**DESCRIPTION OF THE TASK**
Please reproduce all of the material below line for line, with no changes.

**DATASET RECORDS**
========
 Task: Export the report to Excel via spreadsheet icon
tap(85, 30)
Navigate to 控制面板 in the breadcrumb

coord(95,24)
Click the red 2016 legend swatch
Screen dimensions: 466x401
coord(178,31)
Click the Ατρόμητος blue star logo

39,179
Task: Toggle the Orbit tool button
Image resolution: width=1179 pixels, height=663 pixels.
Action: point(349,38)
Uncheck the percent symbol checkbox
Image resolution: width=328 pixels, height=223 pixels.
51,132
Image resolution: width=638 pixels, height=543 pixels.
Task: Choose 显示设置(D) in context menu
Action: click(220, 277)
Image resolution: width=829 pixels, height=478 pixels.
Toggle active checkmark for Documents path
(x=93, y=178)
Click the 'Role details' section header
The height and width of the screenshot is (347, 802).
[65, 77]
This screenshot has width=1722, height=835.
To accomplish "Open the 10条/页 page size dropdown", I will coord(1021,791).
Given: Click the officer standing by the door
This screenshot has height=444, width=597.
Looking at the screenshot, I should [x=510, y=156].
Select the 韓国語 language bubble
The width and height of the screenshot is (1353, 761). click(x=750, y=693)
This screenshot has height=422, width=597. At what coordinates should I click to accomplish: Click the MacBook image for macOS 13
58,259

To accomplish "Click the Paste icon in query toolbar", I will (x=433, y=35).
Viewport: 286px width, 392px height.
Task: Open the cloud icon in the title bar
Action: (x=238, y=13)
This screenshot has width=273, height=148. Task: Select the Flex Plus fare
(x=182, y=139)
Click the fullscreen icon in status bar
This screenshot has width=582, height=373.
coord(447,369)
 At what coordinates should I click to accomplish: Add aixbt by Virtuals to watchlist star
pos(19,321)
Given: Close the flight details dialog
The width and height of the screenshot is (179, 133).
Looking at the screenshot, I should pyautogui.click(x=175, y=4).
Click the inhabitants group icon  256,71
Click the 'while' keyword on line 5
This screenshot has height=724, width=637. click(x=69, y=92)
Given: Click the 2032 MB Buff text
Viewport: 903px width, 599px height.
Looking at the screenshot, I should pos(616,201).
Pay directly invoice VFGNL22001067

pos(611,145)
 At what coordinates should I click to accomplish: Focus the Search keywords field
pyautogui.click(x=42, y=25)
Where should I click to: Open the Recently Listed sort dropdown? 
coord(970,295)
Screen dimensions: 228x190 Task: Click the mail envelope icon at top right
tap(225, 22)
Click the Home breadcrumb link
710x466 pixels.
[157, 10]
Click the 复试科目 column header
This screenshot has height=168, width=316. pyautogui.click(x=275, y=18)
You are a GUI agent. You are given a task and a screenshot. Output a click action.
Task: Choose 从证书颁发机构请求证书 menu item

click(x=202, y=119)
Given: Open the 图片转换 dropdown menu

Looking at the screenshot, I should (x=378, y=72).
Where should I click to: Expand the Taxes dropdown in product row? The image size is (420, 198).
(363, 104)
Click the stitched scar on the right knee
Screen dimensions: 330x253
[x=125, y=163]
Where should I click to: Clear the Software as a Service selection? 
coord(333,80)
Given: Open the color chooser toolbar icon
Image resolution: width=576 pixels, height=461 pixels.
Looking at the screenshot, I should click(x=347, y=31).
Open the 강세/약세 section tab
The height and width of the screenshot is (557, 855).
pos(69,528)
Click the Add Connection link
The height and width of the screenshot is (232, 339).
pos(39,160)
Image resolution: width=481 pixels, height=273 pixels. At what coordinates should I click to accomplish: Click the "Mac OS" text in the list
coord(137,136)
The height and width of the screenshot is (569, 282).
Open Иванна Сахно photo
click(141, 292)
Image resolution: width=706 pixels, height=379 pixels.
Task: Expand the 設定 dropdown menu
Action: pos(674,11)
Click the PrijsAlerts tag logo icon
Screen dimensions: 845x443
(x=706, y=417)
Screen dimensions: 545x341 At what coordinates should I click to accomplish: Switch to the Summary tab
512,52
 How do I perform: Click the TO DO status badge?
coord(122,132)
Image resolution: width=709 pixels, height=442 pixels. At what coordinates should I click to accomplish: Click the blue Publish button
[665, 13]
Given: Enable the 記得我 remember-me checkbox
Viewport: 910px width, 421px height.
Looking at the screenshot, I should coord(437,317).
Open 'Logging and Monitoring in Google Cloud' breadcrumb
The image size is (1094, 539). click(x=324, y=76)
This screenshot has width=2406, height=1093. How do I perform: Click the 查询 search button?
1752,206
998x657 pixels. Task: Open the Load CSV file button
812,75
========
**TASK OUTPUT**
 Task: Export the report to Excel via spreadsheet icon
tap(85, 30)
Navigate to 控制面板 in the breadcrumb

coord(95,24)
Click the red 2016 legend swatch
Screen dimensions: 466x401
coord(178,31)
Click the Ατρόμητος blue star logo

39,179
Task: Toggle the Orbit tool button
Image resolution: width=1179 pixels, height=663 pixels.
Action: point(349,38)
Uncheck the percent symbol checkbox
Image resolution: width=328 pixels, height=223 pixels.
51,132
Image resolution: width=638 pixels, height=543 pixels.
Task: Choose 显示设置(D) in context menu
Action: click(220, 277)
Image resolution: width=829 pixels, height=478 pixels.
Toggle active checkmark for Documents path
(x=93, y=178)
Click the 'Role details' section header
The height and width of the screenshot is (347, 802).
[65, 77]
This screenshot has width=1722, height=835.
To accomplish "Open the 10条/页 page size dropdown", I will coord(1021,791).
Given: Click the officer standing by the door
This screenshot has height=444, width=597.
Looking at the screenshot, I should [x=510, y=156].
Select the 韓国語 language bubble
The width and height of the screenshot is (1353, 761). click(x=750, y=693)
This screenshot has height=422, width=597. At what coordinates should I click to accomplish: Click the MacBook image for macOS 13
58,259

To accomplish "Click the Paste icon in query toolbar", I will (x=433, y=35).
Viewport: 286px width, 392px height.
Task: Open the cloud icon in the title bar
Action: (x=238, y=13)
This screenshot has width=273, height=148. Task: Select the Flex Plus fare
(x=182, y=139)
Click the fullscreen icon in status bar
This screenshot has width=582, height=373.
coord(447,369)
 At what coordinates should I click to accomplish: Add aixbt by Virtuals to watchlist star
pos(19,321)
Given: Close the flight details dialog
The width and height of the screenshot is (179, 133).
Looking at the screenshot, I should pyautogui.click(x=175, y=4).
Click the inhabitants group icon  256,71
Click the 'while' keyword on line 5
This screenshot has height=724, width=637. click(x=69, y=92)
Given: Click the 2032 MB Buff text
Viewport: 903px width, 599px height.
Looking at the screenshot, I should pos(616,201).
Pay directly invoice VFGNL22001067

pos(611,145)
 At what coordinates should I click to accomplish: Focus the Search keywords field
pyautogui.click(x=42, y=25)
Where should I click to: Open the Recently Listed sort dropdown? 
coord(970,295)
Screen dimensions: 228x190 Task: Click the mail envelope icon at top right
tap(225, 22)
Click the Home breadcrumb link
710x466 pixels.
[157, 10]
Click the 复试科目 column header
This screenshot has height=168, width=316. pyautogui.click(x=275, y=18)
You are a GUI agent. You are given a task and a screenshot. Output a click action.
Task: Choose 从证书颁发机构请求证书 menu item

click(x=202, y=119)
Given: Open the 图片转换 dropdown menu

Looking at the screenshot, I should (x=378, y=72).
Where should I click to: Expand the Taxes dropdown in product row? The image size is (420, 198).
(363, 104)
Click the stitched scar on the right knee
Screen dimensions: 330x253
[x=125, y=163]
Where should I click to: Clear the Software as a Service selection? 
coord(333,80)
Given: Open the color chooser toolbar icon
Image resolution: width=576 pixels, height=461 pixels.
Looking at the screenshot, I should click(x=347, y=31).
Open the 강세/약세 section tab
The height and width of the screenshot is (557, 855).
pos(69,528)
Click the Add Connection link
The height and width of the screenshot is (232, 339).
pos(39,160)
Image resolution: width=481 pixels, height=273 pixels. At what coordinates should I click to accomplish: Click the "Mac OS" text in the list
coord(137,136)
The height and width of the screenshot is (569, 282).
Open Иванна Сахно photo
click(141, 292)
Image resolution: width=706 pixels, height=379 pixels.
Task: Expand the 設定 dropdown menu
Action: pos(674,11)
Click the PrijsAlerts tag logo icon
Screen dimensions: 845x443
(x=706, y=417)
Screen dimensions: 545x341 At what coordinates should I click to accomplish: Switch to the Summary tab
512,52
 How do I perform: Click the TO DO status badge?
coord(122,132)
Image resolution: width=709 pixels, height=442 pixels. At what coordinates should I click to accomplish: Click the blue Publish button
[665, 13]
Given: Enable the 記得我 remember-me checkbox
Viewport: 910px width, 421px height.
Looking at the screenshot, I should coord(437,317).
Open 'Logging and Monitoring in Google Cloud' breadcrumb
The image size is (1094, 539). click(x=324, y=76)
This screenshot has width=2406, height=1093. How do I perform: Click the 查询 search button?
1752,206
998x657 pixels. Task: Open the Load CSV file button
812,75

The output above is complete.